To evaluate the effectiveness of the eutectic mixture of local anesthetics (EMLA; Aspen Pharmacare, St. Leonards, New South Wales, Australia) as a primary dressing on painful chronic leg ulcers.

DESIGN:

A pilot randomized controlled trial.

SETTING:

The study was conducted across 6 community nursing procedure clinics located in a community nursing service in New South Wales, Australia.

PARTICIPANTS:

Sixty participants with painful chronic leg ulcers of varied etiology were recruited into the study.

INTERVENTION:

Participants were randomly assigned to an intervention (daily EMLA use for 4 weeks as a primary dressing) or a standard wound care group.

MAIN OUTCOME MEASURE:

The effectiveness of EMLA on wound-related pain intensity before, during, and after dressing change.

MAIN RESULTS:

Mean pain scores were similar between the 2 groups at baseline (P = .84). During dressing change, mean pain scores across the 4-week intervention period were significantly lower in the intervention compared with the control group (intervention group: mean, 3.39 [SD, 2.16]; control group: mean, 4.82 [SD, 2.27]; P = .02).

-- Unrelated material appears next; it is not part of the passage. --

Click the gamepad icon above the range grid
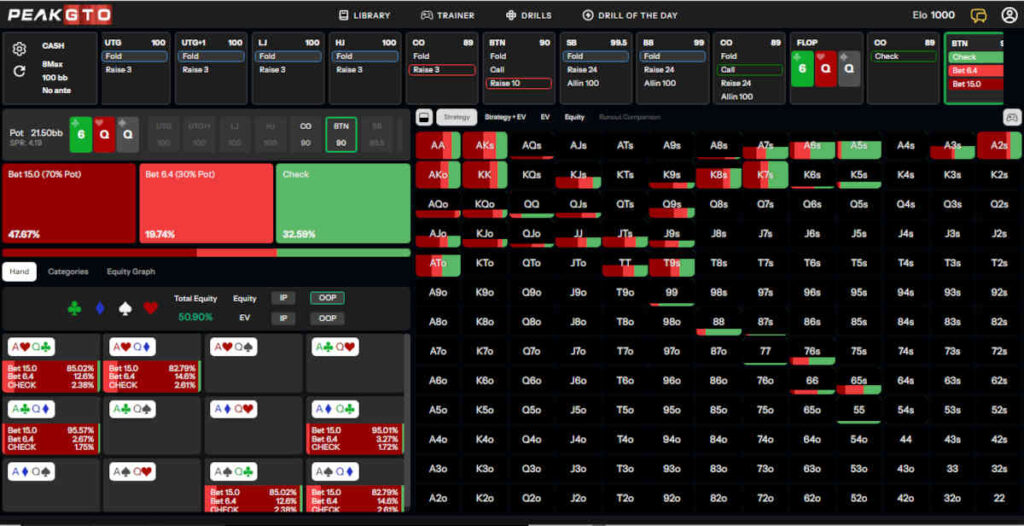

Mean pain scores after dressing change were also significantly lower for the intervention group over the 4-week intervention period (intervention group: mean, 2.71 [SD, 1.94]; control group: mean, 3.92 [SD, 2.03]; P = .03).

CONCLUSIONS:

Data from this pilot study suggest that EMLA as a primary dressing may be effective in reducing chronic leg ulcer pain during and after dressing change and warrant further evaluation.